- Input for this task:

┄┄┄┄┄┄

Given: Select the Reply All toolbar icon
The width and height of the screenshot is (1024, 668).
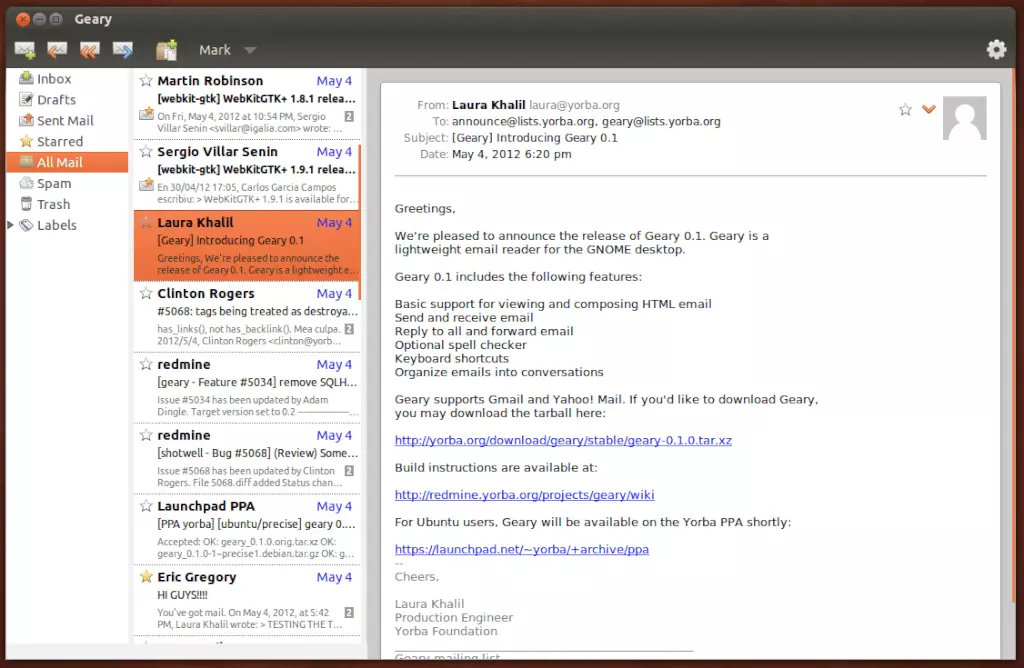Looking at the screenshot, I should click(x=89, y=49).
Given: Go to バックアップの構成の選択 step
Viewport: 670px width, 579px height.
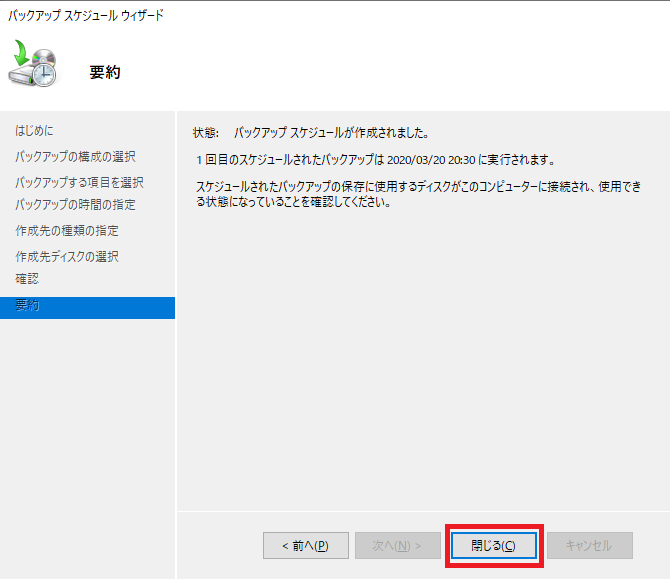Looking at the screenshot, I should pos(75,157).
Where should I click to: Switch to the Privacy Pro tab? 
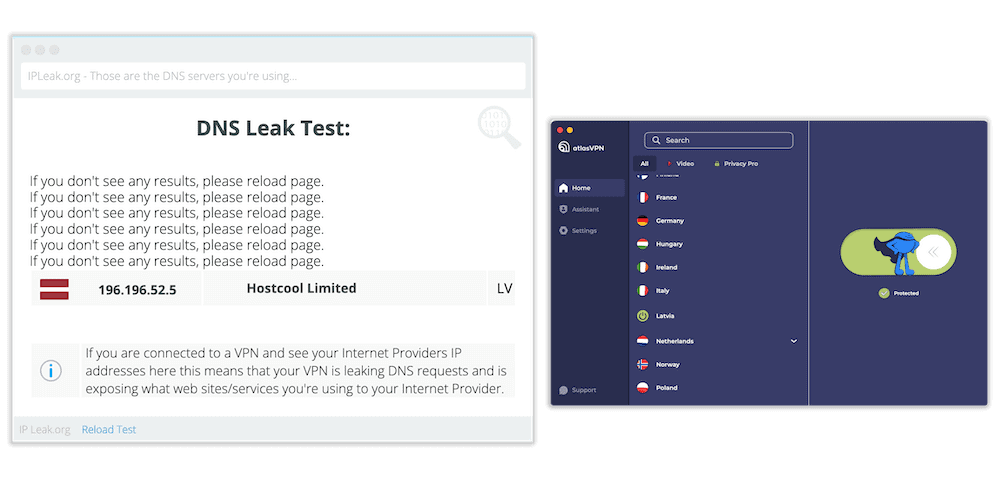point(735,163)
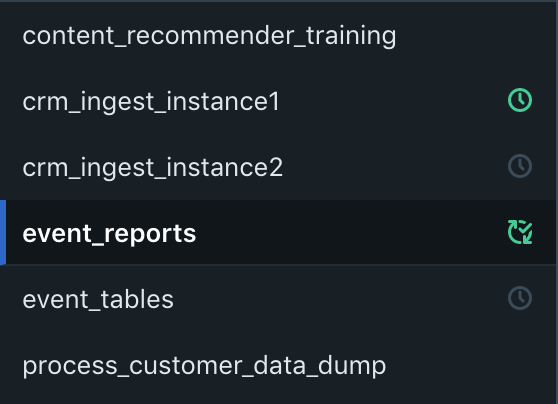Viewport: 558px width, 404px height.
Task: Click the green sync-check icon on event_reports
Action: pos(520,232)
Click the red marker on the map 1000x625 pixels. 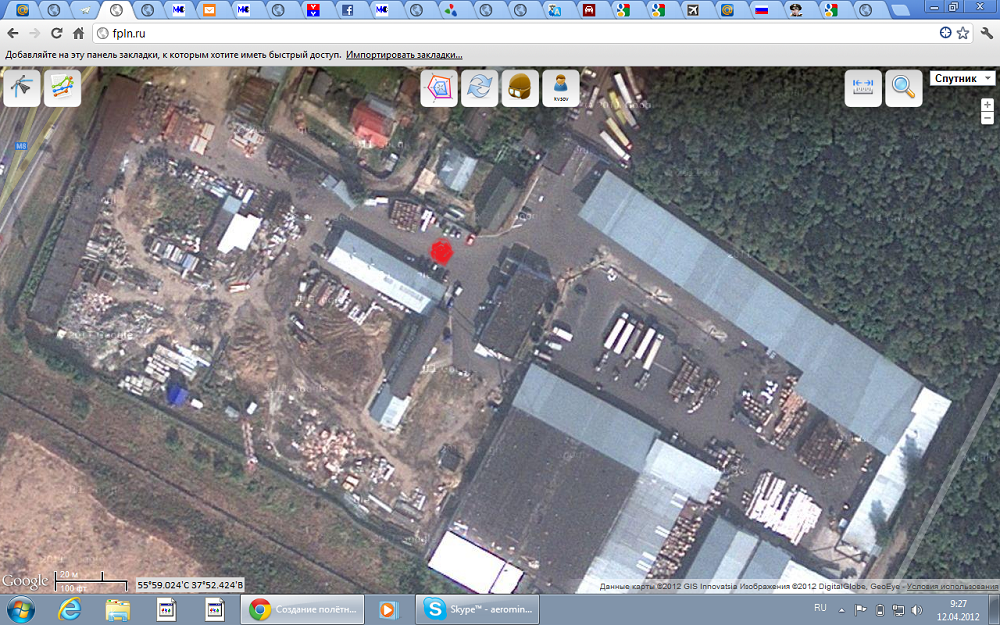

┄┄┄┄┄┄

- Stated goal:
Format the lines above as a numbered list, leaving out blank lines and the pictures.

- Output:
1. Given: Select the Reply All toolbar icon
2. The width and height of the screenshot is (1024, 668).
3. Looking at the screenshot, I should click(x=89, y=49).
4. Given: Go to バックアップの構成の選択 step
5. Viewport: 670px width, 579px height.
6. Looking at the screenshot, I should pos(75,157).
7. Where should I click to: Switch to the Privacy Pro tab? 
8. point(735,163)
9. Viewport: 558px width, 404px height.
10. Task: Click the green sync-check icon on event_reports
11. Action: pos(520,232)
12. Click the red marker on the map 1000x625 pixels. 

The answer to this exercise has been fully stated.